When we bought our first house, although we, or at least I, knew it was the one straight away it was unfortunately situated next to a complete wreck. The house was painted orange, or at least part of it was, there was half a porch and plastic bags instead of a number of windows. The lean to at the side of the house, really was leaning to and the nettles in the garden reached six foot high. Pete, the guy who lived there, was not a happy man and despite his house being a complete eyesore if you dared leave your bins too close to his or a branch from our tree fell into his garden he’d really let you have it. We knew relatively little about him other than his marriage didn’t end well and he had a number of children who would come and go sporadically and that was about it. He can’t have been that old when in 2012 his sister who was visiting the house to sort through his things told us that he had passed away suddenly. She also informed us that the house actually belonged to his father who was in his 90’s and he wanted rid of it as quickly as possible. Without thinking we’d ever get it we decided to put in a cheeky offer and were gobsmacked when it was accepted.
In an incredible display of poor timing we receiving the keys to the house the day before my cancer diagnosis but rather than being another weight on our shoulders the house became a much needed distraction and the fact it was next door was perfect. Inside the ceilings were thick with yellow grime from all the cigarettes Pete had smoked, there were holes in the walls where the plaster had come away and graffiti in one of the upstairs bedrooms that sent a chill down your spine. Your dad hated the house, not that he didn’t see that it was a great opportunity for a number of reasons, but he was convinced we would do it up and sell it on. I however was determined to turn it into a family home and over the next six months we did just that. We’d use it as a distraction when we were waiting for updates, in the early days after my op your dad and grandpa, who came down to help, would go and work next door while I recovered on the sofa. They’d pop back in every now and again to check I was ok and question just how many times certain characters had been resurrected as I watched back to back episodes of the Vampire Diaries. In my defense of watching such crappy TV it provided a much needed escape from reality in the same way squeezing in an episode of Home and Away between physics lectures at university let me brain rest and recuperate. When November came we had a huge bonfire in the back garden and sat eating fish and chips in the crisp autumn air.
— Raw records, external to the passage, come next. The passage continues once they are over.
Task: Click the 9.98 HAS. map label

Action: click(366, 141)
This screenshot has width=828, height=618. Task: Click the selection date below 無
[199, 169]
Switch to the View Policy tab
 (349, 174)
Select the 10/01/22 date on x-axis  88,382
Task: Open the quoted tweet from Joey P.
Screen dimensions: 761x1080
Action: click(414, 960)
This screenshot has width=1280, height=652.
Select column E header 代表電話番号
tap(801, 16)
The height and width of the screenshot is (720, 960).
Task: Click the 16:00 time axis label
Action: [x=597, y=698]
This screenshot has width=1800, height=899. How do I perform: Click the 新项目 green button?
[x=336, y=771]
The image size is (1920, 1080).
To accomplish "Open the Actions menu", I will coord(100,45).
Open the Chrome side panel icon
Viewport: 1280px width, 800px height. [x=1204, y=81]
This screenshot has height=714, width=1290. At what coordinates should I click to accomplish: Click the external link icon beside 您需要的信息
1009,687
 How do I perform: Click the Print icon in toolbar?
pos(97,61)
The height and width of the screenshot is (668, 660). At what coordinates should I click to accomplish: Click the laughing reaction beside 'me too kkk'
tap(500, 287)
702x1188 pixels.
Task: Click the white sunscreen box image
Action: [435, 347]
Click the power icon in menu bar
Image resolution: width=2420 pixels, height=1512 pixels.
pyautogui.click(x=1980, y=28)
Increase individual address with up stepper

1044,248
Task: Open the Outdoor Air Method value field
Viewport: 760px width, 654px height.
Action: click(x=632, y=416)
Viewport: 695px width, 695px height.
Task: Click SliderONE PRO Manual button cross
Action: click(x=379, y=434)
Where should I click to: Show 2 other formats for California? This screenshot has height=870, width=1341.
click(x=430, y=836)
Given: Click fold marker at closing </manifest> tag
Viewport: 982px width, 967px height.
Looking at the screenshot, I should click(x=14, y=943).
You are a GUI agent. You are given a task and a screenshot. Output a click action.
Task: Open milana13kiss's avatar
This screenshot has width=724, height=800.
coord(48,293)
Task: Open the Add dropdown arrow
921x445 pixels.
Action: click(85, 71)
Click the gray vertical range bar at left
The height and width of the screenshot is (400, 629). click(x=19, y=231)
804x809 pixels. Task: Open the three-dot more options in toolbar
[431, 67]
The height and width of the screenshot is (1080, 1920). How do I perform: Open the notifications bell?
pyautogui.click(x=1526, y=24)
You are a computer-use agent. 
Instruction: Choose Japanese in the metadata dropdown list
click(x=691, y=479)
As my strength began to return I would take round cups of tea and perch on the tool box chatting through ideas with your dad. On New Year’s Eve when he took down the chimney breast I sat and watched, providing him with morale support and chivvying him along so we could get out and welcome in the start of a new and hopefully better year. Eventually after a few months I was able to pitch in with wallpaper removal, painting and pretty much anything that didn’t require too much exertion.
By May it was ready to move into and we left behind the old house and with it the memories that filled each room that I felt very lucky to be able escape. We closed the door on one chapter and started the next in the family home I’d envisioned when we’d put the offer in over a year ago, before any of this had begun. The house was our mountain and we’d smashed it.